Phylogenetic reconstruction

Maximum likelihood (ML) phylogenetic analyses were carried out for each single gene alignment using the “AUTO” parameter in RAxML v8.0.26 (Stamatakis, 2006) to establish the evolutionary model with the best fit. The general time reversible (GTR+G) was the preferred model for the four rRNA genes (18s, 28s, rrnS and rrnL), and MtZoa+G for all 13 protein coding genes. The concatenated datasets, divided into rRNA and protein gene partitions, each with its own separate gamma distribution were analyzed using RAxML. The topology with the highest likelihood score of 100 heuristic searches was chosen.
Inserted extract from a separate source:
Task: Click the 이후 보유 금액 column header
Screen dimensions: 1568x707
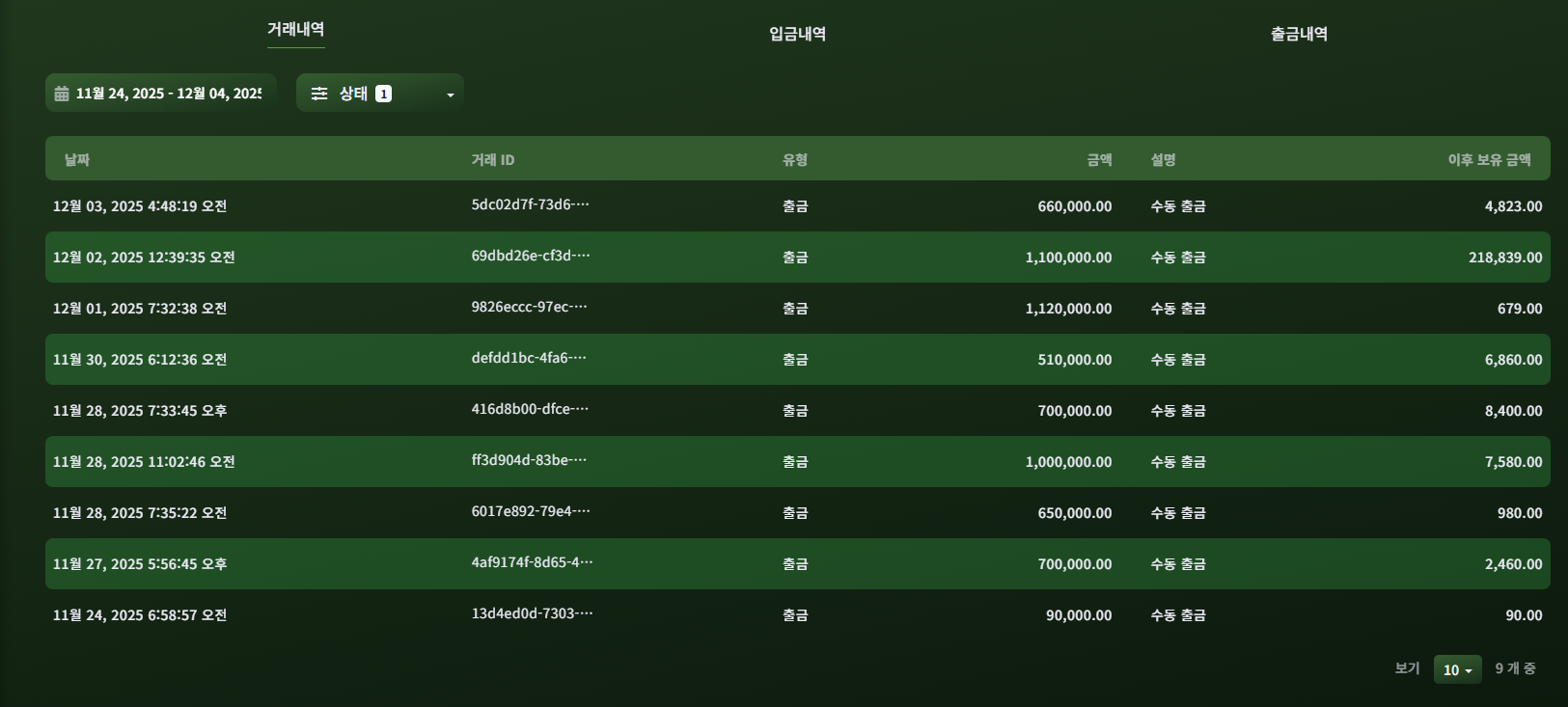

Bootstrap values were calculated from 500 pseudo-replicates.

Bayesian inference (BI) was performed using a modified version of MrBayes incorporating the MtZoa evolutionary model (Huelsenbeck & Ronquist, 2001; Tanabe, 2016) for the samples represented in the final supermatrix (Fig .1). The dataset was executed, as before, with rRNA and protein gene partitions under their separate gamma distributions. Two independent runs, each with three heated and one cold Markov Chain Monte Carlo (MCMC) chain, were initiated from a random starting tree. The MCMC chains were run for 20,000,000 generations with trees sampled every 1,000^th generation. The posterior probabilities and mean marginal likelihood values of the trees were calculated after the burnin phase. The average standard deviation of split frequencies between the two runs was <0.01, indicating convergence of the MCMC chains.